◆ **Records supplied**
= = = =
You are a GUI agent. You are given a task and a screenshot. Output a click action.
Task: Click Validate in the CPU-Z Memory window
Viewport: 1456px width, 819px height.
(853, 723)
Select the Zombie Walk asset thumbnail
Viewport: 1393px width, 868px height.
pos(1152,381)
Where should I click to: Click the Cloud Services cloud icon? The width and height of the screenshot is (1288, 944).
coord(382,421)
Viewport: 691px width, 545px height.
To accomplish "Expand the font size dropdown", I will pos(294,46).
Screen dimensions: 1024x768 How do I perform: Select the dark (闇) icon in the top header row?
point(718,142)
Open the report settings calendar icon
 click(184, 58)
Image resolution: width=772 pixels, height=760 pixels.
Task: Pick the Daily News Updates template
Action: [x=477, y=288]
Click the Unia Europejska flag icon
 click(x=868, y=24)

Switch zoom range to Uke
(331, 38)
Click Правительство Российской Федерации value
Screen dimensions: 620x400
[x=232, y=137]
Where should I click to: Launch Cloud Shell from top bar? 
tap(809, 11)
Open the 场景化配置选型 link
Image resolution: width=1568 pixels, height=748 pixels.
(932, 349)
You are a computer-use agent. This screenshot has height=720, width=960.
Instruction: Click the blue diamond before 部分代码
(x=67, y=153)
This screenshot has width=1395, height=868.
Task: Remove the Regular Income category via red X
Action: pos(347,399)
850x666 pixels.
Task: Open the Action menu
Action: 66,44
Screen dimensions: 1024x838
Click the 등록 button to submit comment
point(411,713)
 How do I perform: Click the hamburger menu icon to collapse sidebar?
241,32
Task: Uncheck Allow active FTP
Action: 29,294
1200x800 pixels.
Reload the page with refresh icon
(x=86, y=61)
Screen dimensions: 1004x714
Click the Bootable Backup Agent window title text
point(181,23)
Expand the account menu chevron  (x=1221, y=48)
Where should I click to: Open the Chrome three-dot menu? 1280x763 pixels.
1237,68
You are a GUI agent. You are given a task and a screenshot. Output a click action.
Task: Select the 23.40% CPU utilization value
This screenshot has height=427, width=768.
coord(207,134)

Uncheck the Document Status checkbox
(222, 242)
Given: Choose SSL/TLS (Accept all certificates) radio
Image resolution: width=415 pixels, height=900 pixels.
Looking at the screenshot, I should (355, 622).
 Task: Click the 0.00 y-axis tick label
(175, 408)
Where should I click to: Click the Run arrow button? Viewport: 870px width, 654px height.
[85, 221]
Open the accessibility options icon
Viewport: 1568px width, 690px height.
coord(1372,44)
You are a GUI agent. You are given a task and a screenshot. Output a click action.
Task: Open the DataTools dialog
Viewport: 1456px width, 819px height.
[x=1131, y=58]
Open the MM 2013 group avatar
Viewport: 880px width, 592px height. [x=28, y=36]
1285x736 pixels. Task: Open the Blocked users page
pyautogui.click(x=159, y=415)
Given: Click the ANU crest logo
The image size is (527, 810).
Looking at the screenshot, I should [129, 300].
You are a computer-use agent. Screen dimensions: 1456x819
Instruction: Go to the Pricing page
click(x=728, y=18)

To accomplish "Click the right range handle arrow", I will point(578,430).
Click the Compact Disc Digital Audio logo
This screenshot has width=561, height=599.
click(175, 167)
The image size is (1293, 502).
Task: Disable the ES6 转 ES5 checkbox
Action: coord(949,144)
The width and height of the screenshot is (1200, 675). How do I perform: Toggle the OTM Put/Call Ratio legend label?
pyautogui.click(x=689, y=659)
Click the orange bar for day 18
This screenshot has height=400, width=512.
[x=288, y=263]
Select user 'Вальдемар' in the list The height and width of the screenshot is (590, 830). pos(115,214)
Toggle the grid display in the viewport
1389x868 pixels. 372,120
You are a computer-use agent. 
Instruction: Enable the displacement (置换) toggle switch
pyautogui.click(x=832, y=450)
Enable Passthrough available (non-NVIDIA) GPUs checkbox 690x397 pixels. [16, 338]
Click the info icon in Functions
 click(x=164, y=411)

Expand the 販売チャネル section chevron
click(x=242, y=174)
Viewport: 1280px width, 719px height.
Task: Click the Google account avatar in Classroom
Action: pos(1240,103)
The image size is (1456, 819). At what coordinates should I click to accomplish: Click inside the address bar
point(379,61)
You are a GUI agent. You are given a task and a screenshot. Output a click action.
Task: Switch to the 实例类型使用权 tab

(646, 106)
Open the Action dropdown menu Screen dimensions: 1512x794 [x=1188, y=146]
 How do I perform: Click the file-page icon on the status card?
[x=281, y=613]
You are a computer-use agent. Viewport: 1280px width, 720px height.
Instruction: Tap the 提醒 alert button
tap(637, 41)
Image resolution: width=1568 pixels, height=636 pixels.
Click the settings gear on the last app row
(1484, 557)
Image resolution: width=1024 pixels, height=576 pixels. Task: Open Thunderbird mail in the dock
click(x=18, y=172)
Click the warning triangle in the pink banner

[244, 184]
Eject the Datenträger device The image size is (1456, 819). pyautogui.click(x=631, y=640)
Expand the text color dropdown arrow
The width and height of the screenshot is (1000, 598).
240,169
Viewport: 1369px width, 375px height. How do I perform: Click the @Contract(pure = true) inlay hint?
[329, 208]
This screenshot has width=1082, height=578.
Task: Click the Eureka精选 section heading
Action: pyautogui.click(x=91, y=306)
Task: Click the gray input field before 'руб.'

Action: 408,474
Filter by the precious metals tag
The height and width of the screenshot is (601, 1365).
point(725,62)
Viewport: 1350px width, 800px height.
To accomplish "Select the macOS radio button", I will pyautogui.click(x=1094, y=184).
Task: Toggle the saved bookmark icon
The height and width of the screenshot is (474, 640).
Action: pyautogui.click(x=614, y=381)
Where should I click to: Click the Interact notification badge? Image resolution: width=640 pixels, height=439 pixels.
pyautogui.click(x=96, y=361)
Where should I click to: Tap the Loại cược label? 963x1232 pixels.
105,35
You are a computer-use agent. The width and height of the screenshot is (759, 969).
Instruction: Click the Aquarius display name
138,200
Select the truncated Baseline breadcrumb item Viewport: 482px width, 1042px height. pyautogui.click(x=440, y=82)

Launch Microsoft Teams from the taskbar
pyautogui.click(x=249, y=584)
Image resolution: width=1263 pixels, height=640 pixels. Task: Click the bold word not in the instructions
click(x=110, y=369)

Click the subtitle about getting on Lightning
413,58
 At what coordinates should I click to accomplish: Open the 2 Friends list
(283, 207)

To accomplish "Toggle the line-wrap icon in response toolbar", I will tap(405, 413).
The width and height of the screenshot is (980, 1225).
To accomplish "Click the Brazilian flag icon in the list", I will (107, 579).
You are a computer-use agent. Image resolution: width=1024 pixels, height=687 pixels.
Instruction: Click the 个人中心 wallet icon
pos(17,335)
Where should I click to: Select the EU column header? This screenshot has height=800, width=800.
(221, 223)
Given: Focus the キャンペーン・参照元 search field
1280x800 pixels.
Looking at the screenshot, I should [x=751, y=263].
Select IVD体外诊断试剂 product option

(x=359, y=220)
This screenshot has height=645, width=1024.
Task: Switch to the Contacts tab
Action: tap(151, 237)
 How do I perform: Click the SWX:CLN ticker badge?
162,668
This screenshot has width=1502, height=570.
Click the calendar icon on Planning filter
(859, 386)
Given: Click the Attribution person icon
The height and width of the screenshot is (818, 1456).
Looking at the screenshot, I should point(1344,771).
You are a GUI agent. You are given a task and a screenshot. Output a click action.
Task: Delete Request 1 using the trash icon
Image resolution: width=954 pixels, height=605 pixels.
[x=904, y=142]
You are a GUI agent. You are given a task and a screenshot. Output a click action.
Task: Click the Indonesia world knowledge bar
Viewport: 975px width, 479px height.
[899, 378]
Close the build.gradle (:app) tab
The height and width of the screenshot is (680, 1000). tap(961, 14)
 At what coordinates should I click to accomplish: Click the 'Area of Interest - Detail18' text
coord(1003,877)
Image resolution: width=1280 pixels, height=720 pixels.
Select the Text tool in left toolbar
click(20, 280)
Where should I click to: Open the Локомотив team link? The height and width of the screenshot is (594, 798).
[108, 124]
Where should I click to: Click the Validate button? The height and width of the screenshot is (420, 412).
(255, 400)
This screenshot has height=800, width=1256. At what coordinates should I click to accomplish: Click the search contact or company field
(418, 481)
= = = =
◆ **Problem description**
Rewrite the part of the listing that opens with the line containing "Enable Passthrough available" and closes with the line containing "Action: pyautogui.click(x=614, y=381)", changing "checkbox" to "tick box" and leaving everything else as it is.

◆ **Solution**
Enable Passthrough available (non-NVIDIA) GPUs tick box 690x397 pixels. [16, 338]
Click the info icon in Functions
 click(x=164, y=411)

Expand the 販売チャネル section chevron
click(x=242, y=174)
Viewport: 1280px width, 719px height.
Task: Click the Google account avatar in Classroom
Action: pos(1240,103)
The image size is (1456, 819). At what coordinates should I click to accomplish: Click inside the address bar
point(379,61)
You are a GUI agent. You are given a task and a screenshot. Output a click action.
Task: Switch to the 实例类型使用权 tab

(646, 106)
Open the Action dropdown menu Screen dimensions: 1512x794 [x=1188, y=146]
 How do I perform: Click the file-page icon on the status card?
[x=281, y=613]
You are a computer-use agent. Viewport: 1280px width, 720px height.
Instruction: Tap the 提醒 alert button
tap(637, 41)
Image resolution: width=1568 pixels, height=636 pixels.
Click the settings gear on the last app row
(1484, 557)
Image resolution: width=1024 pixels, height=576 pixels. Task: Open Thunderbird mail in the dock
click(x=18, y=172)
Click the warning triangle in the pink banner

[244, 184]
Eject the Datenträger device The image size is (1456, 819). pyautogui.click(x=631, y=640)
Expand the text color dropdown arrow
The width and height of the screenshot is (1000, 598).
240,169
Viewport: 1369px width, 375px height. How do I perform: Click the @Contract(pure = true) inlay hint?
[329, 208]
This screenshot has width=1082, height=578.
Task: Click the Eureka精选 section heading
Action: pyautogui.click(x=91, y=306)
Task: Click the gray input field before 'руб.'

Action: 408,474
Filter by the precious metals tag
The height and width of the screenshot is (601, 1365).
point(725,62)
Viewport: 1350px width, 800px height.
To accomplish "Select the macOS radio button", I will pyautogui.click(x=1094, y=184).
Task: Toggle the saved bookmark icon
The height and width of the screenshot is (474, 640).
Action: pyautogui.click(x=614, y=381)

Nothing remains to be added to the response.